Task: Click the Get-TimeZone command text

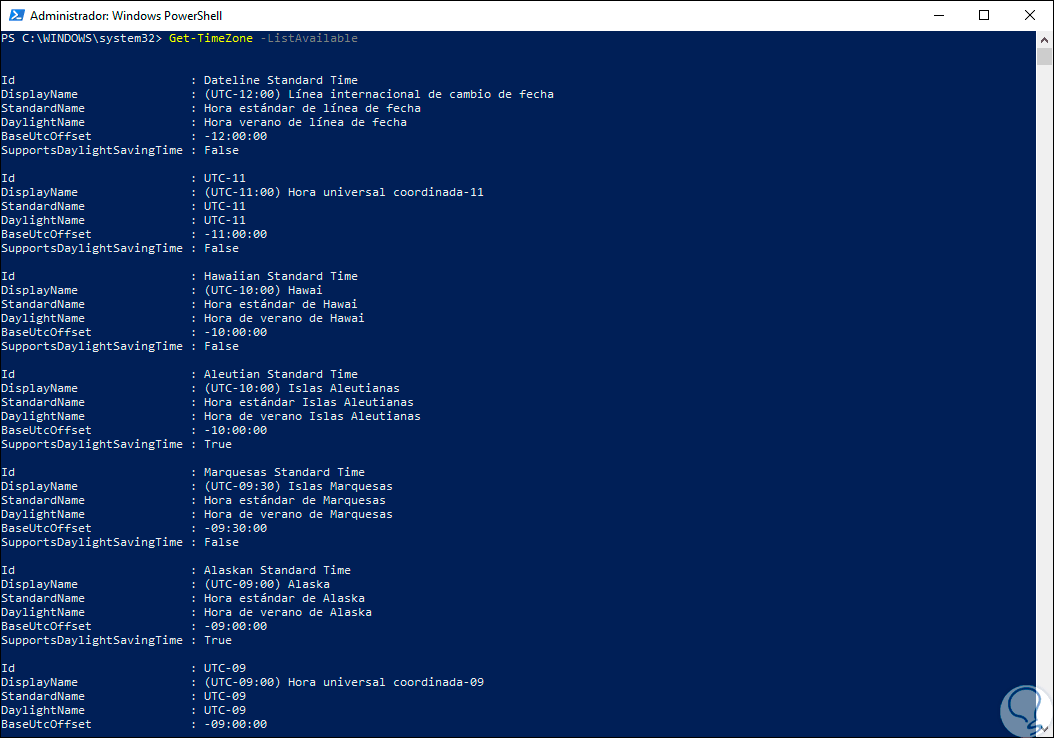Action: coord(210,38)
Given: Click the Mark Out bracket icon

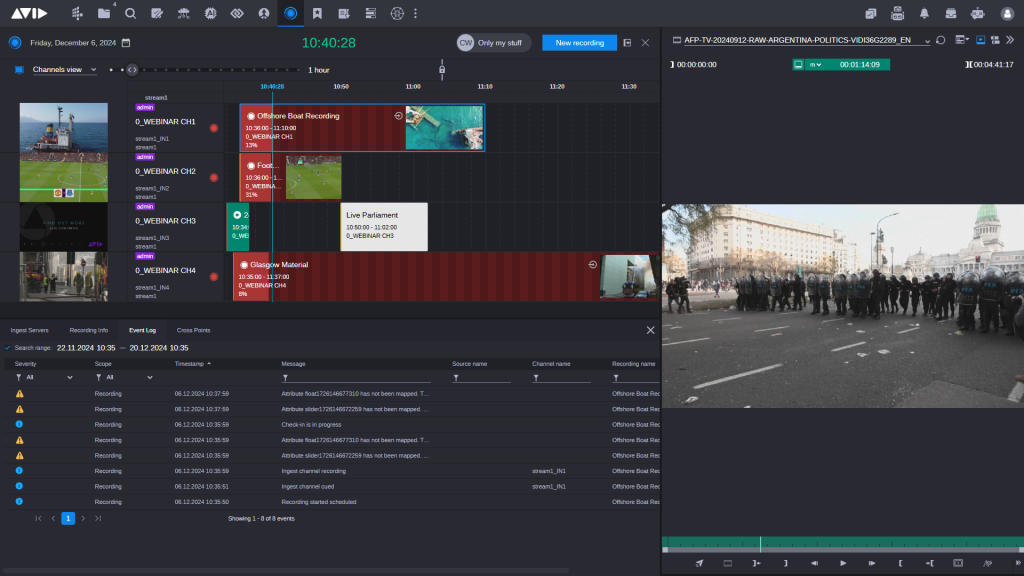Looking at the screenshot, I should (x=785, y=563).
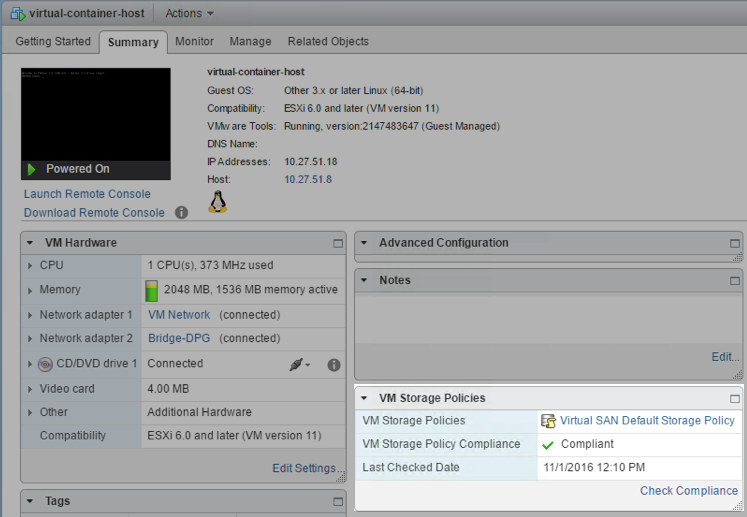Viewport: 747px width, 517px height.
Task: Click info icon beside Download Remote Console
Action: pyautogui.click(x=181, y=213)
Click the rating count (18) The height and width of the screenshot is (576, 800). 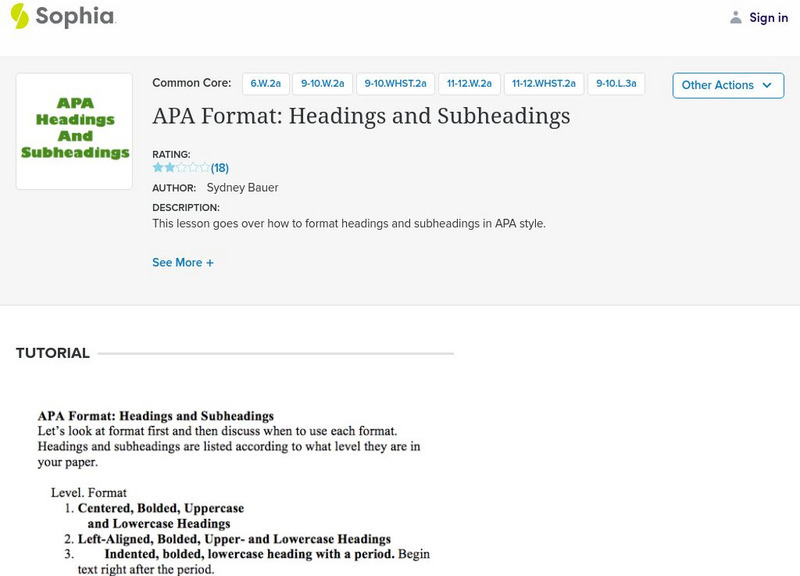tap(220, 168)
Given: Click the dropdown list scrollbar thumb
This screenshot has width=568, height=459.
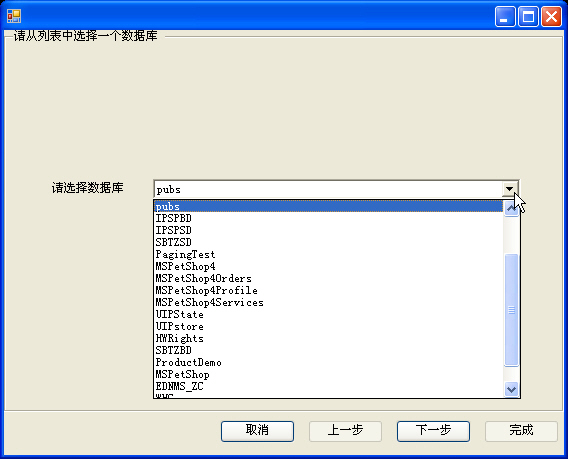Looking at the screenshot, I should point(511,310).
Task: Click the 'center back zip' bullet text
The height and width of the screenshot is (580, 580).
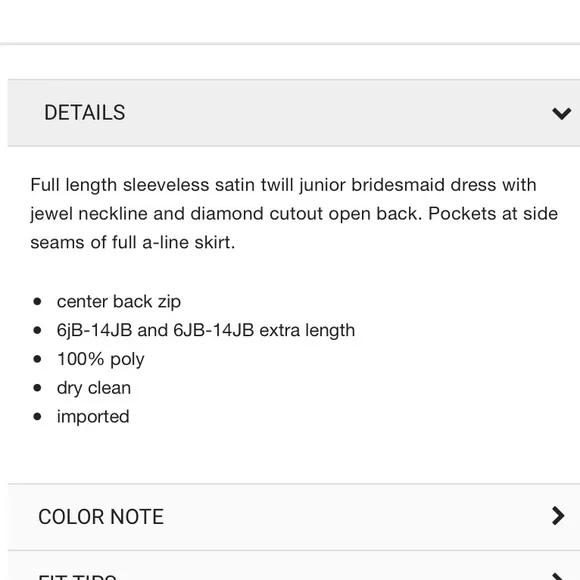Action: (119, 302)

____________

**To do**
Please set down the lines from the one with "Task: Click the 'center back zip' bullet text" to the end of the entries above, exactly as they are, and drop every picture.

**Expected answer**
Task: Click the 'center back zip' bullet text
The height and width of the screenshot is (580, 580).
Action: (119, 302)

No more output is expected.